WHAT YOU ARE ASKED TO DO:
Scan the entries below, and for each line that includes the word "width", make a copy.

EXTRACTED MATERIAL:
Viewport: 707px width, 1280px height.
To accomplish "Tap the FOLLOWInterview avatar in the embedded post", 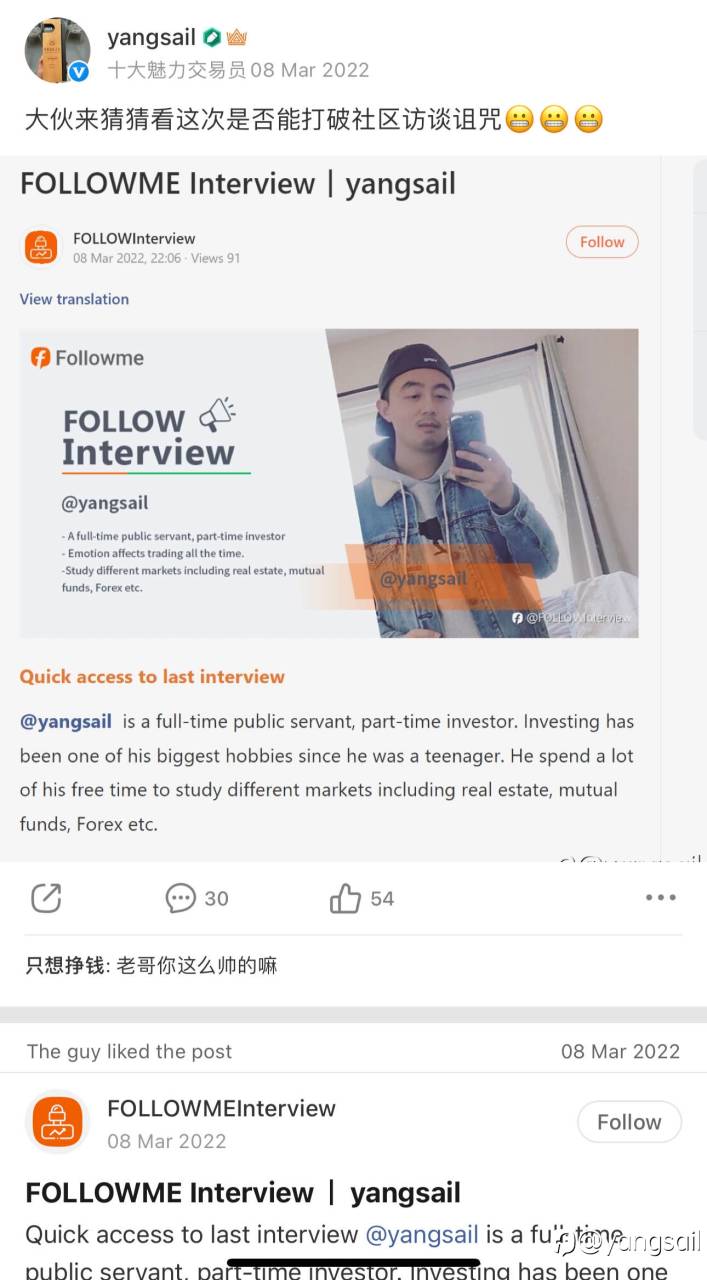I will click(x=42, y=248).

--

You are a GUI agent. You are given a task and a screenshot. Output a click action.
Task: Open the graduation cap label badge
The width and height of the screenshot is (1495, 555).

YOUR RESPONSE:
Viewport: 707px width, 1280px height.
The width and height of the screenshot is (1495, 555).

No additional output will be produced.